Given records section start
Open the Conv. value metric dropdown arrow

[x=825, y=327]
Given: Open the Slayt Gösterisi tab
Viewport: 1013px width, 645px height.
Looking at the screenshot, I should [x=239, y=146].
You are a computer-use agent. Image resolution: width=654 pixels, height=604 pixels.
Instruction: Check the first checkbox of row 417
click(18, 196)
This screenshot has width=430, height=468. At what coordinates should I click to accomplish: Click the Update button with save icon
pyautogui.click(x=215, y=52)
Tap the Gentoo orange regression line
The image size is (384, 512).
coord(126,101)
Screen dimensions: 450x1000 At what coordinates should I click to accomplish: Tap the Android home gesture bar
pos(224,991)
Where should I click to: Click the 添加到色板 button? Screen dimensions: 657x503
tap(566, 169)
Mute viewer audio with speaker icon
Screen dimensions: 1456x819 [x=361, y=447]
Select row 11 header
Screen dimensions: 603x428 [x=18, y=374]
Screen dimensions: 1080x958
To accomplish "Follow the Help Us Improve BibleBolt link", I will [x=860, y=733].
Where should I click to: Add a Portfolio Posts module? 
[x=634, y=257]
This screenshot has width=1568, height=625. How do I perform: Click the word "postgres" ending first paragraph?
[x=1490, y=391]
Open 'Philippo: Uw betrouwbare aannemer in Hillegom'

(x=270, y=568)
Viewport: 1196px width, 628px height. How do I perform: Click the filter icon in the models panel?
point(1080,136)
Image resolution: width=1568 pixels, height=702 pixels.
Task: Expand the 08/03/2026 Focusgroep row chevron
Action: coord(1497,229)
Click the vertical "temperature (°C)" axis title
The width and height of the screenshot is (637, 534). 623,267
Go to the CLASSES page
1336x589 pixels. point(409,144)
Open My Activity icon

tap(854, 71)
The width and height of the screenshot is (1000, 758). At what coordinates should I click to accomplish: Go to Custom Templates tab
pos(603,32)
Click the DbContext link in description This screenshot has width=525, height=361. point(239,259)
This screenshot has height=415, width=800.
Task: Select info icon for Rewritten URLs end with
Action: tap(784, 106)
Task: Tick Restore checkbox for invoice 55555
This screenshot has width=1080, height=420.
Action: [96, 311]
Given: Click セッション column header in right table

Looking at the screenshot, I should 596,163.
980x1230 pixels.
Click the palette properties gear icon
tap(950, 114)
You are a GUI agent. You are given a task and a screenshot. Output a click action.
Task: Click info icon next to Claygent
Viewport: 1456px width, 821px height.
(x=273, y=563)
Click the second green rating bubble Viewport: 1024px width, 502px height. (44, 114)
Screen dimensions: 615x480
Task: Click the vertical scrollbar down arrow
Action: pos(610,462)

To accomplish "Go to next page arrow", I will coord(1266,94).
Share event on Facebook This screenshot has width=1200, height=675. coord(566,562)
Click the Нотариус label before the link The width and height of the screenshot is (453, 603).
Given records section end
*Problem description:* Reproduce each line, exactly as it appears, from the one that contains "Task: Tick Restore checkbox for invoice 55555" through the last line of the records. Add no other lines.

*Reply to the exercise:*
Task: Tick Restore checkbox for invoice 55555
This screenshot has width=1080, height=420.
Action: [96, 311]
Given: Click セッション column header in right table

Looking at the screenshot, I should 596,163.
980x1230 pixels.
Click the palette properties gear icon
tap(950, 114)
You are a GUI agent. You are given a task and a screenshot. Output a click action.
Task: Click info icon next to Claygent
Viewport: 1456px width, 821px height.
(x=273, y=563)
Click the second green rating bubble Viewport: 1024px width, 502px height. (44, 114)
Screen dimensions: 615x480
Task: Click the vertical scrollbar down arrow
Action: pos(610,462)

To accomplish "Go to next page arrow", I will coord(1266,94).
Share event on Facebook This screenshot has width=1200, height=675. coord(566,562)
Click the Нотариус label before the link The width and height of the screenshot is (453, 603).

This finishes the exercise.